In the 2016–17 Dartmouth men's basketball summary below, how did the Big Green end up in the Ivy League standings?

→ Excerpt to read
+===+

- Conference: Ivy League
- Record: 7–20 (4–10 Ivy)
- Head coach: David McLaughlin (1st season);
- Assistant coaches: Pete Hutchins; James Cormier; Jabari Trotter;
- Home arena: Leede Arena

= 2016–17 Dartmouth Big Green men's basketball team =

American college basketball season

The 2016–17 Dartmouth Big Green men's basketball team represented Dartmouth College during the 2016–17 NCAA Division I men's basketball season. The Big Green, led by first-year head coach David McLaughlin, played their home games at Leede Arena in Hanover, New Hampshire and were members of the Ivy League. They finished the season 7–20, 4–10 in Ivy League play to finish in a three-way tie for last place. They failed to qualify for the inaugural Ivy League tournament.

==Previous season==
The Big Green finished the 2015–16 season with a 10–18 record overall and 4–10 in the conference.

+===+

→ Material
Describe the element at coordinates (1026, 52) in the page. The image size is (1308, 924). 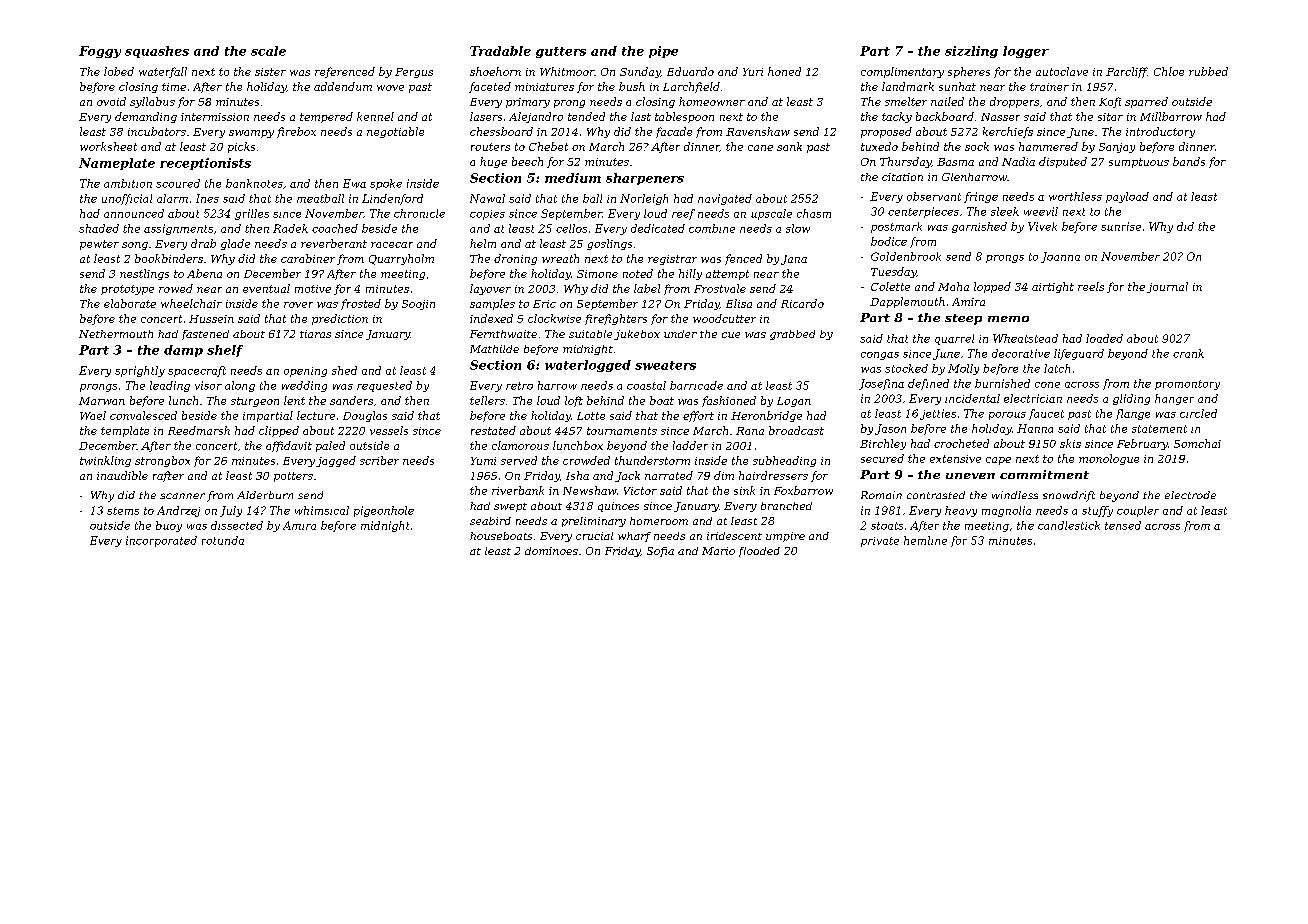
I see `logger` at that location.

+===+

→ Full answer
They finished in a three-way tie for last place, with a 4–10 Ivy League record.